◆ Dataset extract:
· · · · ·
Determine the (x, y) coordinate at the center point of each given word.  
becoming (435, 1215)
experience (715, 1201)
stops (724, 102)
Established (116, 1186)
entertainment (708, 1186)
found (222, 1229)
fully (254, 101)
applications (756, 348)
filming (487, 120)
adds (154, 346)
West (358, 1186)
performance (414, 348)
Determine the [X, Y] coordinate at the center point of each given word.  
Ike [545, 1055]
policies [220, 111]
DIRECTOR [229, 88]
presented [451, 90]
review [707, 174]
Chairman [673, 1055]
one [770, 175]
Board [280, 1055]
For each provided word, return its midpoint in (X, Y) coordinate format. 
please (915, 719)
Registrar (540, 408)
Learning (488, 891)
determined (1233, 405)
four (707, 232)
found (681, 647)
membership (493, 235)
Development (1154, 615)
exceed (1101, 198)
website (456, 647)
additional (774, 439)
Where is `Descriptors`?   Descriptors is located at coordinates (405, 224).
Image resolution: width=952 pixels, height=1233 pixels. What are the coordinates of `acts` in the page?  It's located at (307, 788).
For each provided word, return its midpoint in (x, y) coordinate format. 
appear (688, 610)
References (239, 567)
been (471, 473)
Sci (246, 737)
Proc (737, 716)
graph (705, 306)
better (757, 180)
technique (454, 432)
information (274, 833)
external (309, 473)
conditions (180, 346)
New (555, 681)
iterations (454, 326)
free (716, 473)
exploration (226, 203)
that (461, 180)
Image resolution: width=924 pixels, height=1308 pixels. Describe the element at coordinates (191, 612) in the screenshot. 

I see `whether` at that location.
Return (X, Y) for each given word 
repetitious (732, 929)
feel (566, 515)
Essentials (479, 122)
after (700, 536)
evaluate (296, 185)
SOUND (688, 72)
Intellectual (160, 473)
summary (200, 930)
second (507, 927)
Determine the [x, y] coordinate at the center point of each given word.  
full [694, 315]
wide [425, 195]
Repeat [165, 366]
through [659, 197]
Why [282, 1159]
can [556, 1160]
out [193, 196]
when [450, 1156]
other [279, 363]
· · · · ·
◆ Exercise prompt:
Copy out the whole listing above, line for line, without changing a single character.

◆ Expected output:
Determine the (x, y) coordinate at the center point of each given word.  
becoming (435, 1215)
experience (715, 1201)
stops (724, 102)
Established (116, 1186)
entertainment (708, 1186)
found (222, 1229)
fully (254, 101)
applications (756, 348)
filming (487, 120)
adds (154, 346)
West (358, 1186)
performance (414, 348)
Determine the [X, Y] coordinate at the center point of each given word.  
Ike [545, 1055]
policies [220, 111]
DIRECTOR [229, 88]
presented [451, 90]
review [707, 174]
Chairman [673, 1055]
one [770, 175]
Board [280, 1055]
For each provided word, return its midpoint in (X, Y) coordinate format. 
please (915, 719)
Registrar (540, 408)
Learning (488, 891)
determined (1233, 405)
four (707, 232)
found (681, 647)
membership (493, 235)
Development (1154, 615)
exceed (1101, 198)
website (456, 647)
additional (774, 439)
Where is `Descriptors`?   Descriptors is located at coordinates (405, 224).
Image resolution: width=952 pixels, height=1233 pixels. What are the coordinates of `acts` in the page?  It's located at (307, 788).
For each provided word, return its midpoint in (x, y) coordinate format. 
appear (688, 610)
References (239, 567)
been (471, 473)
Sci (246, 737)
Proc (737, 716)
graph (705, 306)
better (757, 180)
technique (454, 432)
information (274, 833)
external (309, 473)
conditions (180, 346)
New (555, 681)
iterations (454, 326)
free (716, 473)
exploration (226, 203)
that (461, 180)
Image resolution: width=924 pixels, height=1308 pixels. Describe the element at coordinates (191, 612) in the screenshot. 

I see `whether` at that location.
Return (X, Y) for each given word 
repetitious (732, 929)
feel (566, 515)
Essentials (479, 122)
after (700, 536)
evaluate (296, 185)
SOUND (688, 72)
Intellectual (160, 473)
summary (200, 930)
second (507, 927)
Determine the [x, y] coordinate at the center point of each given word.  
full [694, 315]
wide [425, 195]
Repeat [165, 366]
through [659, 197]
Why [282, 1159]
can [556, 1160]
out [193, 196]
when [450, 1156]
other [279, 363]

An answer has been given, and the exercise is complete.